### AIM OF THE EXERCISE
Copy out every line of the data exactly.

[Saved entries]

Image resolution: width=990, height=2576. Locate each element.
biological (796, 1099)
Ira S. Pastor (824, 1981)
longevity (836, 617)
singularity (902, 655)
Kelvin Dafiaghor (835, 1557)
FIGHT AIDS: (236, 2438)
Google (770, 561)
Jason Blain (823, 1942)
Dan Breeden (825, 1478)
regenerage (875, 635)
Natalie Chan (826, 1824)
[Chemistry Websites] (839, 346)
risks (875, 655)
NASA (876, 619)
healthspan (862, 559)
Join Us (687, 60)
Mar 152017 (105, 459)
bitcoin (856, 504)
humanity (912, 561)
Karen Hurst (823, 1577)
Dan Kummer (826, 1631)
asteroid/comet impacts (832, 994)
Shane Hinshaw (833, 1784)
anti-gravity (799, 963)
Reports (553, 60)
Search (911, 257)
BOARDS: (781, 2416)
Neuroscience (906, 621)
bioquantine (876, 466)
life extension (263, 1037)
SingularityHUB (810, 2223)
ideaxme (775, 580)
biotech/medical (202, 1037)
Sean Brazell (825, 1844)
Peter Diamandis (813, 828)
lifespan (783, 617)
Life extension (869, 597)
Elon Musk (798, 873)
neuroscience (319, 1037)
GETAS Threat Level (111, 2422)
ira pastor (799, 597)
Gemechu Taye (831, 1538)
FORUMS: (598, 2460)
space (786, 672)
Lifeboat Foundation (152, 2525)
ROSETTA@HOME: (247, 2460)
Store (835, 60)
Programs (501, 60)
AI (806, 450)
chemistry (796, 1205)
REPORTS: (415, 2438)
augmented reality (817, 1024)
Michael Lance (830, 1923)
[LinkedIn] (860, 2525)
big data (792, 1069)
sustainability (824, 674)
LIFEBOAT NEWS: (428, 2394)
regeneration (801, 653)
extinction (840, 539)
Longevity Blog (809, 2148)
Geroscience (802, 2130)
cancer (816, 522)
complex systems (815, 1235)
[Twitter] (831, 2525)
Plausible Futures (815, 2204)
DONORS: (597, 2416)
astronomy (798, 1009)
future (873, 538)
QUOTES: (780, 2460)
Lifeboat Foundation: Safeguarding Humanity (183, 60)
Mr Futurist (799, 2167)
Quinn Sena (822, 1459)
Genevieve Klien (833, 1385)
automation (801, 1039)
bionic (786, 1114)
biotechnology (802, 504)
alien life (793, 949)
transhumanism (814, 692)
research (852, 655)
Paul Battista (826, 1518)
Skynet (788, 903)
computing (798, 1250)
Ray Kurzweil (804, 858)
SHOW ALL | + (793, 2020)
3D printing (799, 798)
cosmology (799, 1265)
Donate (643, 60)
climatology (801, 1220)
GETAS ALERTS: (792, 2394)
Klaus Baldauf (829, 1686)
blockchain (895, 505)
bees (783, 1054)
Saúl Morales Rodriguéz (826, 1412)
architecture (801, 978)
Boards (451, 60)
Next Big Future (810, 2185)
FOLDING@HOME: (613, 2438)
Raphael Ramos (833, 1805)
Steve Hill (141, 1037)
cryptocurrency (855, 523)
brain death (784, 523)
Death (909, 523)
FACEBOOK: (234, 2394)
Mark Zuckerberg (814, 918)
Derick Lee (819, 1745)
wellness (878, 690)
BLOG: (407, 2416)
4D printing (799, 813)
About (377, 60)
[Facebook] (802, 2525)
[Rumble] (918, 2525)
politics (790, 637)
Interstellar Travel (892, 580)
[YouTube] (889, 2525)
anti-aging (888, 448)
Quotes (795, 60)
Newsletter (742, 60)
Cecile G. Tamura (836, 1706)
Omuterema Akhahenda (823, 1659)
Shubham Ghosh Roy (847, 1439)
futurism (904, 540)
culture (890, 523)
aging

### REPLY TO THE EXERCISE
Image resolution: width=990, height=2576. Locate each element.
biological (796, 1099)
Ira S. Pastor (824, 1981)
longevity (836, 617)
singularity (902, 655)
Kelvin Dafiaghor (835, 1557)
FIGHT AIDS: (236, 2438)
Google (770, 561)
Jason Blain (823, 1942)
Dan Breeden (825, 1478)
regenerage (875, 635)
Natalie Chan (826, 1824)
[Chemistry Websites] (839, 346)
risks (875, 655)
NASA (876, 619)
healthspan (862, 559)
Join Us (687, 60)
Mar 152017 (105, 459)
bitcoin (856, 504)
humanity (912, 561)
Karen Hurst (823, 1577)
Dan Kummer (826, 1631)
asteroid/comet impacts (832, 994)
Shane Hinshaw (833, 1784)
anti-gravity (799, 963)
Reports (553, 60)
Search (911, 257)
BOARDS: (781, 2416)
Neuroscience (906, 621)
bioquantine (876, 466)
life extension (263, 1037)
SingularityHUB (810, 2223)
ideaxme (775, 580)
biotech/medical (202, 1037)
Sean Brazell (825, 1844)
Peter Diamandis (813, 828)
lifespan (783, 617)
Life extension (869, 597)
Elon Musk (798, 873)
neuroscience (319, 1037)
GETAS Threat Level (111, 2422)
ira pastor (799, 597)
Gemechu Taye (831, 1538)
FORUMS: (598, 2460)
space (786, 672)
Lifeboat Foundation (152, 2525)
ROSETTA@HOME: (247, 2460)
Store (835, 60)
Programs (501, 60)
AI (806, 450)
chemistry (796, 1205)
REPORTS: (415, 2438)
augmented reality (817, 1024)
Michael Lance (830, 1923)
[LinkedIn] (860, 2525)
big data (792, 1069)
sustainability (824, 674)
LIFEBOAT NEWS: (428, 2394)
regeneration (801, 653)
extinction (840, 539)
Longevity Blog (809, 2148)
Geroscience (802, 2130)
cancer (816, 522)
complex systems (815, 1235)
[Twitter] (831, 2525)
Plausible Futures (815, 2204)
DONORS: (597, 2416)
astronomy (798, 1009)
future (873, 538)
QUOTES: (780, 2460)
Lifeboat Foundation: Safeguarding Humanity (183, 60)
Mr Futurist (799, 2167)
Quinn Sena (822, 1459)
Genevieve Klien (833, 1385)
automation (801, 1039)
bionic (786, 1114)
biotechnology (802, 504)
alien life (793, 949)
transhumanism (814, 692)
research (852, 655)
Paul Battista (826, 1518)
Skynet (788, 903)
computing (798, 1250)
Ray Kurzweil (804, 858)
SHOW ALL | + (793, 2020)
3D printing (799, 798)
cosmology (799, 1265)
Donate (643, 60)
climatology (801, 1220)
GETAS ALERTS: (792, 2394)
Klaus Baldauf (829, 1686)
blockchain (895, 505)
bees (783, 1054)
Saúl Morales Rodriguéz (826, 1412)
architecture (801, 978)
Boards (451, 60)
Next Big Future (810, 2185)
FOLDING@HOME: (613, 2438)
Raphael Ramos (833, 1805)
Steve Hill (141, 1037)
cryptocurrency (855, 523)
brain death (784, 523)
Death (909, 523)
FACEBOOK: (234, 2394)
Mark Zuckerberg (814, 918)
Derick Lee (819, 1745)
wellness (878, 690)
BLOG: (407, 2416)
4D printing (799, 813)
About (377, 60)
[Facebook] (802, 2525)
[Rumble] (918, 2525)
politics (790, 637)
Interstellar Travel (892, 580)
[YouTube] (889, 2525)
anti-aging (888, 448)
Quotes (795, 60)
Newsletter (742, 60)
Cecile G. Tamura (836, 1706)
Omuterema Akhahenda (823, 1659)
Shubham Ghosh Roy (847, 1439)
futurism (904, 540)
culture (890, 523)
aging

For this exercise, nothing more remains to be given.